Ele também afirmou a disponibilidade das instituições dentro da autoridade para assumir a responsabilidade administrativa por Gaza e ligá-la à Cisjordânia, com apoio e coordenação árabe e internacional.
‘Melhores ideias’ para combater a ideologia do Hamas
Nos últimos 20 anos, desde que deixou Shabak, Ayalon tem sido um defensor proeminente da solução de dois Estados. Ele argumenta isto tendo em mente o patriotismo e a segurança a longo prazo de Israel, bem como a partir de uma posição de autoridade baseada na sua experiência como antigo chefe do Shabak.
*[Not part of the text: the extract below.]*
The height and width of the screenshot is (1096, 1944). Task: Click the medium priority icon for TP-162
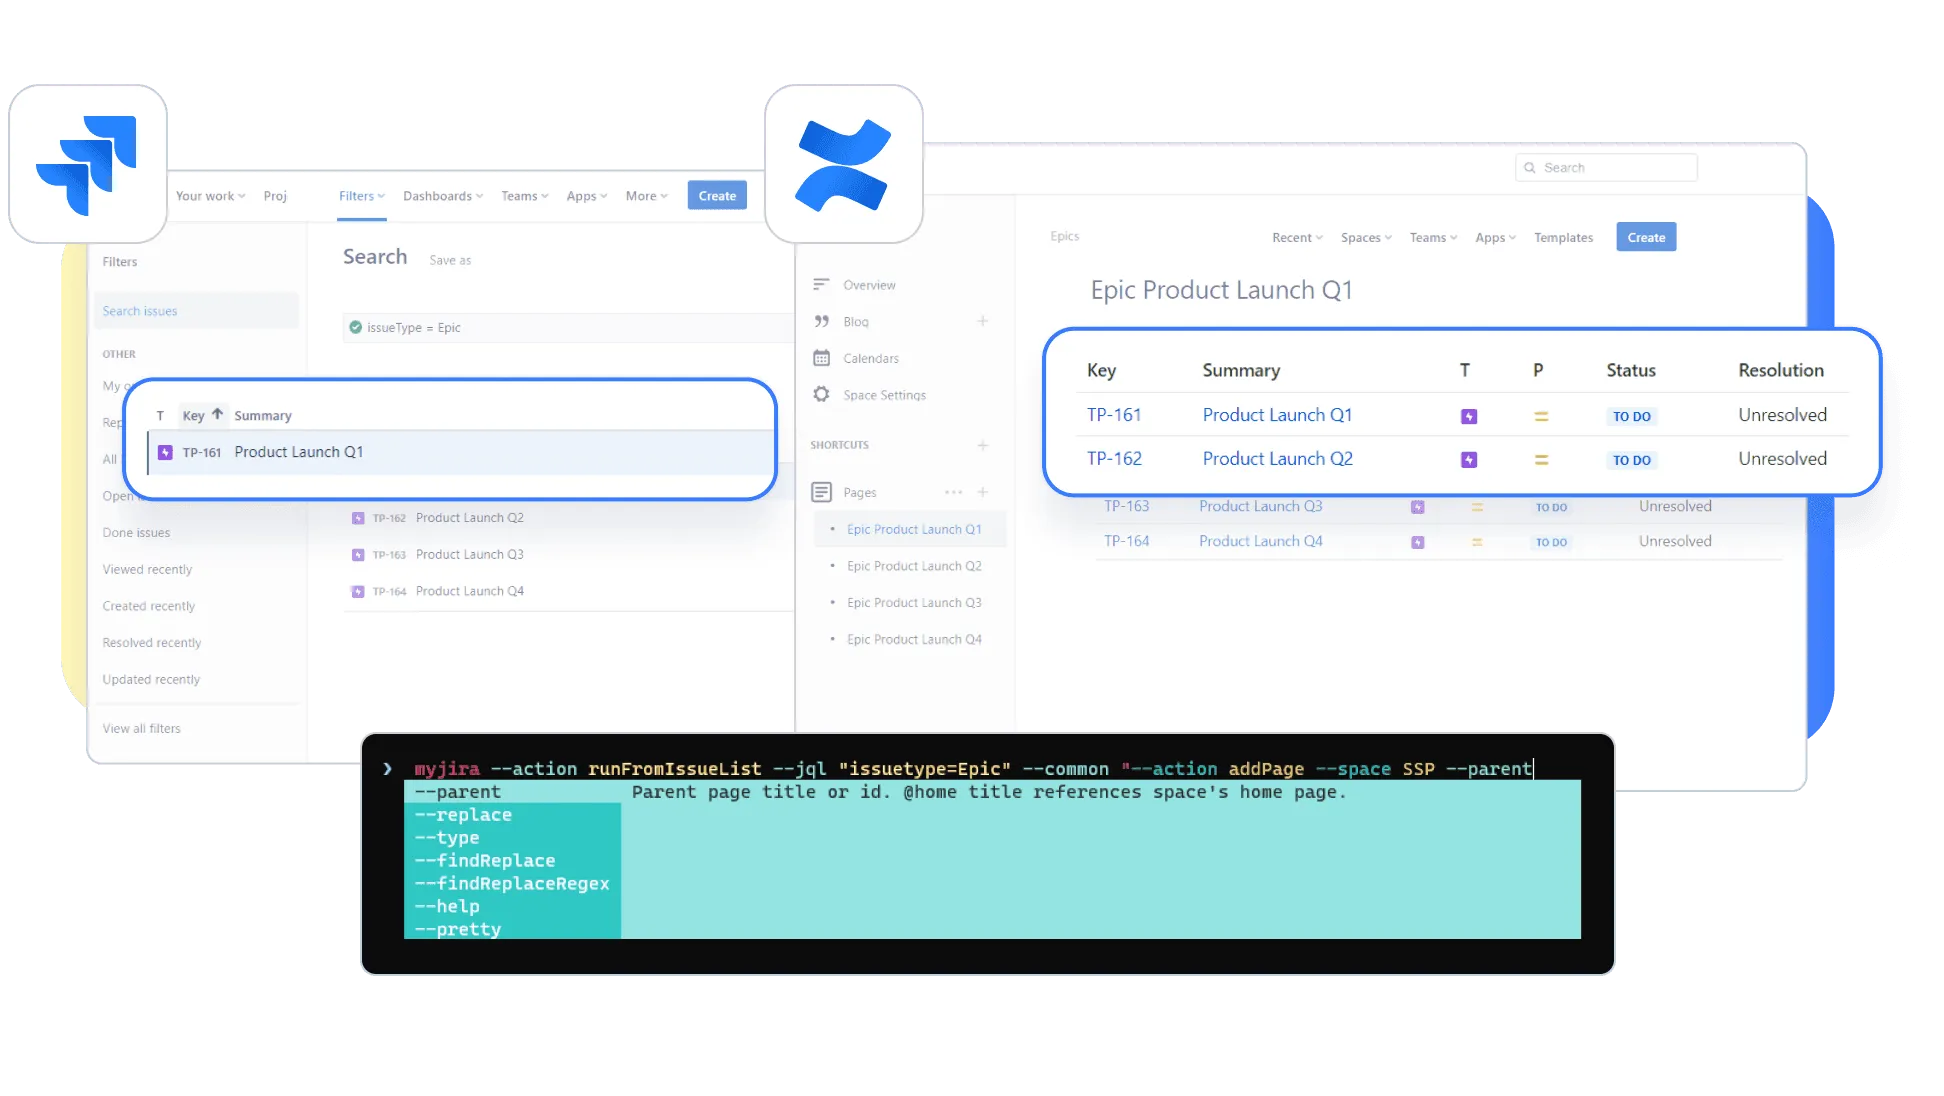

Ayalon assistiu à guerra em Gaza com exasperação crescente. Foi uma guerra justa no início, diz ele. Mas ele zomba de toda a ideia de que a paz se seguirá e que Israel estará seguro, assim que o Hamas for derrotado militarmente.
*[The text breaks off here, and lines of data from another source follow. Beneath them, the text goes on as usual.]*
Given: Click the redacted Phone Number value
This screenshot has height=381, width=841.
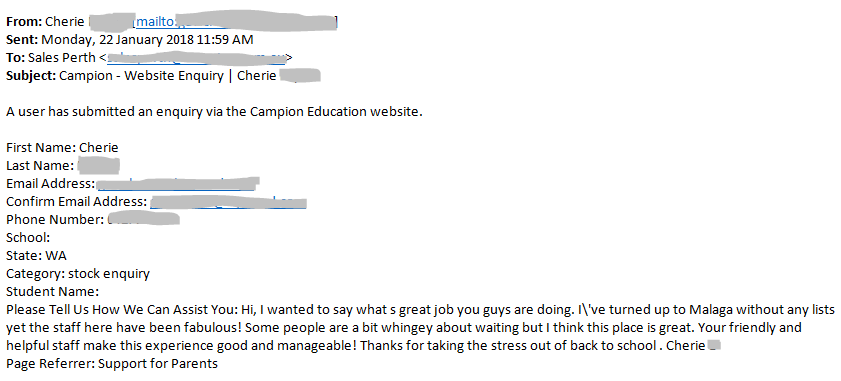Looking at the screenshot, I should (143, 219).
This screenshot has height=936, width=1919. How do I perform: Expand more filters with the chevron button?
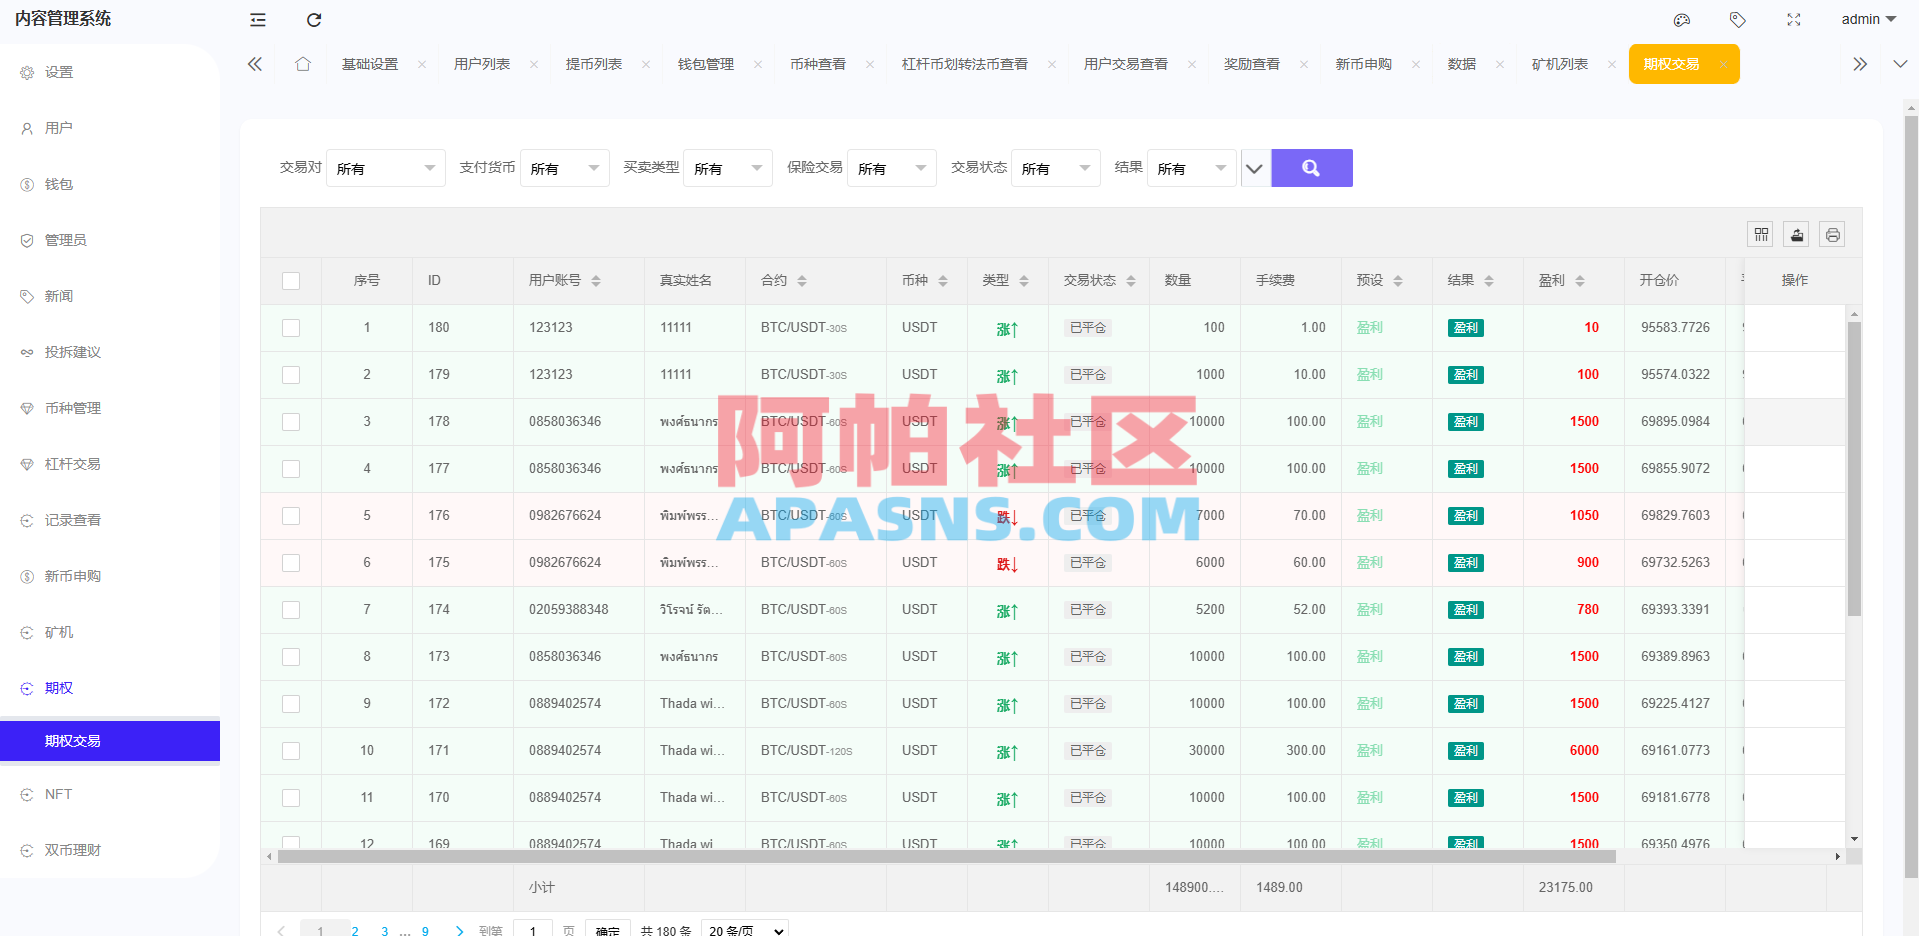[1255, 167]
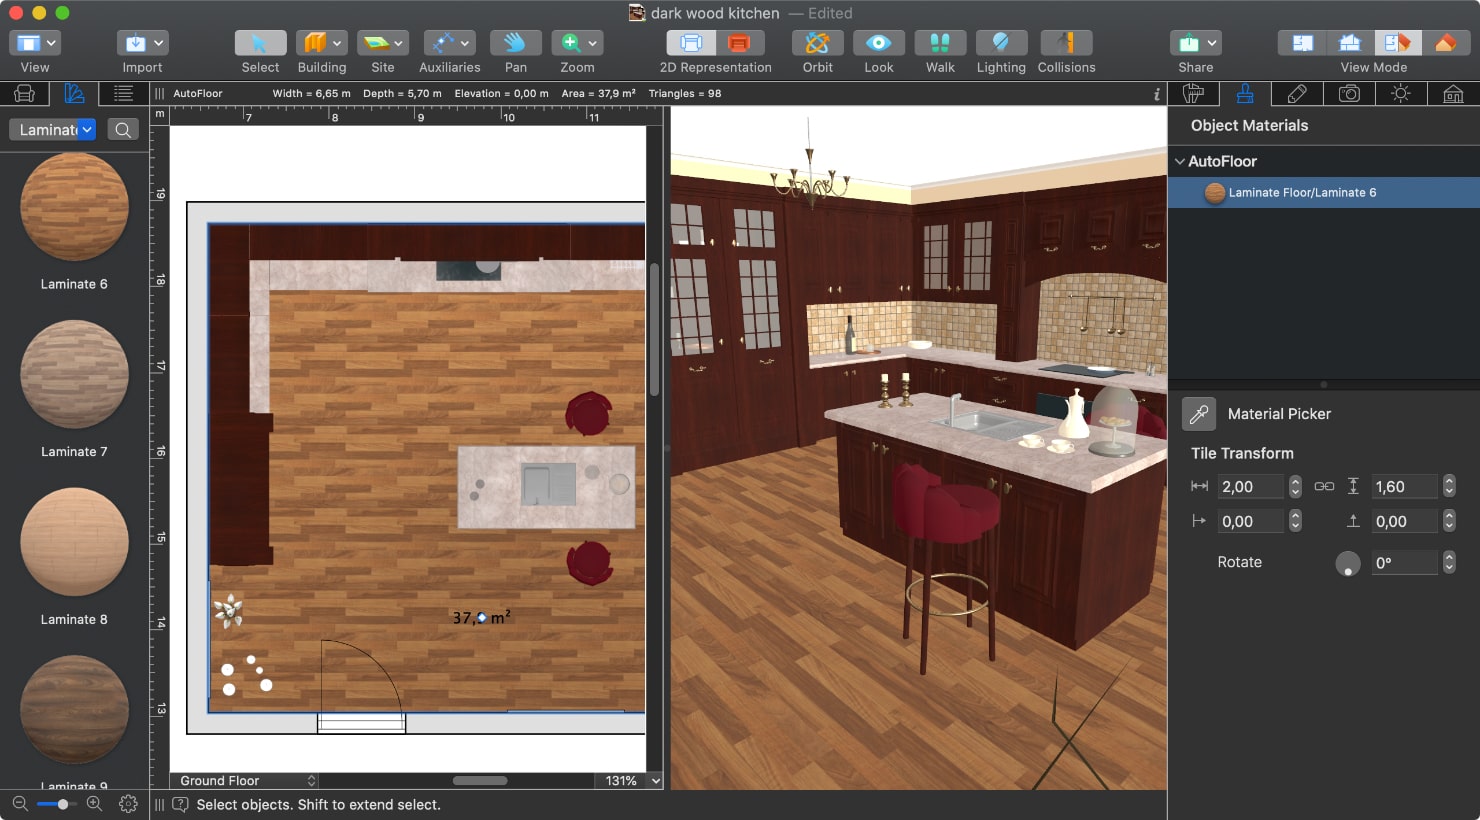Image resolution: width=1480 pixels, height=820 pixels.
Task: Choose the Laminate 8 material thumbnail
Action: pos(74,542)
“Temos que nos perguntar: o que é o Hamas? É uma organização muçulmana radical com uma ala militar.” Dado que o Hamas é uma combinação de uma ideologia e de uma força militar, a ideia de vitória total é um disparate, pensa ele. “E sim, é possível derrotar a ala militar no campo de batalha – mas não é possível derrotar a sua ideologia com o uso do poder militar”, acrescenta.
São necessárias “ideias melhores” para derrotar uma ideologia, acredita ele. A solução de dois Estados – isto é, um Estado palestiniano independente e soberano ao lado de Israel – é a melhor ideia para combater o Hamas.